On 4 September 2018, Colombian Deputy Minister of Foreign Affairs Luz Stella Jara held a meeting with the Minister of Trade and Industry of Trinidad and Tobago Paul Gopee-Scoon in Bogotá to discuss the bilateral trade that focuses on trade and investment. One year later on 15 May 2019, the Foreign Minister of Colombia Carlos Holmes Trujillo held a bilateral meeting with his Trinidadian counterpart Dennis Moses in Port of Spain. They had a discussion about the problems on the bilateral and regional agenda. On 17 July 2023, Minister of Foreign and CARICOM Affairs Amery Browne met with the Ambassador of the Republic of Colombia William Bush. Amery Browne recognised the collaboration between Colombia and Trinidad and Tobago in the agriculture field.

==High-level visits==
High-level visits from Colombia to Trinidad and Tobago

- Vice President Angelino Garzón (2012)

==Bilateral agreements==
Both nations have signed several bilateral agreements such as an Agreement through Exchange of Notes on the Abolition of Visa Requirements (1973); Framework Agreement for Technical and Scientific Cooperation between the Government of Trinidad and Tobago and the Government of the Republic of Colombia (1995); Agreement on Bilateral Police Cooperation (2006) and a Memorandum of Understanding on Political Consultations (2023).

==Trade==
Colombia exported products worth 308,040 thousand dollars, the main export products being petroleum, machinery and agro-industrial products, while Colombia exported products worth 119,178 thousand dollars, the main products being chemicals, petroleum derivatives and agro-industrial products.

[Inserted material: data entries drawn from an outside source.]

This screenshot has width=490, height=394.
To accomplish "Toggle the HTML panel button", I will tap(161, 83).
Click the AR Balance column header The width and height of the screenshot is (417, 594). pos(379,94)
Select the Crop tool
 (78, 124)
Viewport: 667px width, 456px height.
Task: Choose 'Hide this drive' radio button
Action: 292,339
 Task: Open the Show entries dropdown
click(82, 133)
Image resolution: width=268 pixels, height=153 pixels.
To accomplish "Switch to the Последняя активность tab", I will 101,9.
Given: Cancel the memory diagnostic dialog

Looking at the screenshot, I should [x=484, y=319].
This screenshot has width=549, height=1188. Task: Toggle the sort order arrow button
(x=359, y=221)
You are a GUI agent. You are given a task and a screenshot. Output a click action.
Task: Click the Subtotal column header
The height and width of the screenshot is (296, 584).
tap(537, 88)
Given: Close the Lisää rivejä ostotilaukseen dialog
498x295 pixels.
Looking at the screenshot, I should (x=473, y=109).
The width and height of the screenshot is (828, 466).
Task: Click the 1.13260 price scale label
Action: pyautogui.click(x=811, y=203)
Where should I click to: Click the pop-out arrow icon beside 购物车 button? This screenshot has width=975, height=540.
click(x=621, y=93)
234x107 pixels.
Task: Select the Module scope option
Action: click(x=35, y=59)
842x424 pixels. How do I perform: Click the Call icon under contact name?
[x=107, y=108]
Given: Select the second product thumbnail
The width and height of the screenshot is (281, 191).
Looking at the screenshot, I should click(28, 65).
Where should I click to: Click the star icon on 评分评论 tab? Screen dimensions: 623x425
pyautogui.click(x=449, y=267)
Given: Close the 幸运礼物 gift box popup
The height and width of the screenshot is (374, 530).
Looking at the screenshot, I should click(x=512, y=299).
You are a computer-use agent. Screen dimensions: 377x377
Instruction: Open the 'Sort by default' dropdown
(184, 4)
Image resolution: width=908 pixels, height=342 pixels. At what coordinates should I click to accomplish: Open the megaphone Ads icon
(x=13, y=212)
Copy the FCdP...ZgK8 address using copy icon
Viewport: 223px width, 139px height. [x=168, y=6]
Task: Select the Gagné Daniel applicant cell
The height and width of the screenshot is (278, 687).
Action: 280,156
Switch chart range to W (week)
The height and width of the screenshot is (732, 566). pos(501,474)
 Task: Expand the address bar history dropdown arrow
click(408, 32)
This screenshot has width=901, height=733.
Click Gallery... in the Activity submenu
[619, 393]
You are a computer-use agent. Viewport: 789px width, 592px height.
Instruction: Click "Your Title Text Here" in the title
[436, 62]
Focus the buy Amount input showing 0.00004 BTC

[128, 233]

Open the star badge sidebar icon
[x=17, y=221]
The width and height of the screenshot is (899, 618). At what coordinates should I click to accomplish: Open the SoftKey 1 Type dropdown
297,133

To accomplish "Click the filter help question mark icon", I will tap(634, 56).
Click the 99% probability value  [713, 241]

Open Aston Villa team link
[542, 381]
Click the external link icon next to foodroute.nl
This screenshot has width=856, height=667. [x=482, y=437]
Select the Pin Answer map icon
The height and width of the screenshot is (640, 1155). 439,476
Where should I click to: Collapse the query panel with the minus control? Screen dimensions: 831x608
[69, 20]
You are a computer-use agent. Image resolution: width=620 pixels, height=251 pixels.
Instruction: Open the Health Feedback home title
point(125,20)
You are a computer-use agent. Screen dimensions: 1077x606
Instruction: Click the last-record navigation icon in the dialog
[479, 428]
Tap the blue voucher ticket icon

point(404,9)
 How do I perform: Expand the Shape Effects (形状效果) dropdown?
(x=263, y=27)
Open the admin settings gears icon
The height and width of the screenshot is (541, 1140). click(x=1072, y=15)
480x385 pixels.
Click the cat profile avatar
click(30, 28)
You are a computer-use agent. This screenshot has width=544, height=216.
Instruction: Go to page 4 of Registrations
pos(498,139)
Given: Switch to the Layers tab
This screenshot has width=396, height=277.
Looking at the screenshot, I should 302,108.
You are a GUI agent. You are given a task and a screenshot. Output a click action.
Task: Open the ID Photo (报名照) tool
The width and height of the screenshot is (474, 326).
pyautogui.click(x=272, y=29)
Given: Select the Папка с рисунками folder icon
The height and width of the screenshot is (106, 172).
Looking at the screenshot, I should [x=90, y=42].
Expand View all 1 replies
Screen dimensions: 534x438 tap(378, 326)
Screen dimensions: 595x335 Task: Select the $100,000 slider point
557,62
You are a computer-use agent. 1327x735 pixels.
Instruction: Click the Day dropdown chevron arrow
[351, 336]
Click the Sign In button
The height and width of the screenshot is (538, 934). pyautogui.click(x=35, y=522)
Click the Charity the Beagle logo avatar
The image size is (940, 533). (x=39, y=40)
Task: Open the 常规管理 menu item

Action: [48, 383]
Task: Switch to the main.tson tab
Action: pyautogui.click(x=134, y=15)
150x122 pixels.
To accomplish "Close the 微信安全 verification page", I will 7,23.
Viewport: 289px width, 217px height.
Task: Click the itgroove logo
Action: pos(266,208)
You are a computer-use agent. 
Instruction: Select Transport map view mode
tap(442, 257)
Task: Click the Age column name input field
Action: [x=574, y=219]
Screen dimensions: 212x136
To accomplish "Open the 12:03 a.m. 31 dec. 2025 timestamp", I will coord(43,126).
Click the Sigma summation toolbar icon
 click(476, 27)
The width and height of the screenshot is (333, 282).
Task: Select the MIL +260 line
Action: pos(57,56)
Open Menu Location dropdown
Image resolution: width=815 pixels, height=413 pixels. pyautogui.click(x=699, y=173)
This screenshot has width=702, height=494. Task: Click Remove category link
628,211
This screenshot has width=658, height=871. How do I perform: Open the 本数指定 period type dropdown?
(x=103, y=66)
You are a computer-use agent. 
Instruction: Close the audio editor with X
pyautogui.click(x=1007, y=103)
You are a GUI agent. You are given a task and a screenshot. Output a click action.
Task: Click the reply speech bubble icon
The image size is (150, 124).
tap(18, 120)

In 2022, Colombia exported $67.4M to Trinidad and Tobago. The products exported from Colombia to Trinidad and Tobago included raw sugar ($8.82M), aluminium cans ($7.34M), and electric batteries ($5.5M). Trinidad and Tobago exported $222M to Colombia. The products exported from Trinidad and Tobago to Colombia consisted of nitrogenous fertilisers ($83.9M), crude petroleum ($68.6M), and ammonia ($35.1M).

==Diplomatic missions==

- has an embassy in Port of Spain, as well as a consular section in the same embassy.
- 's embassy in Caracas is accredited to Colombia, and has a consulate in Bogotá.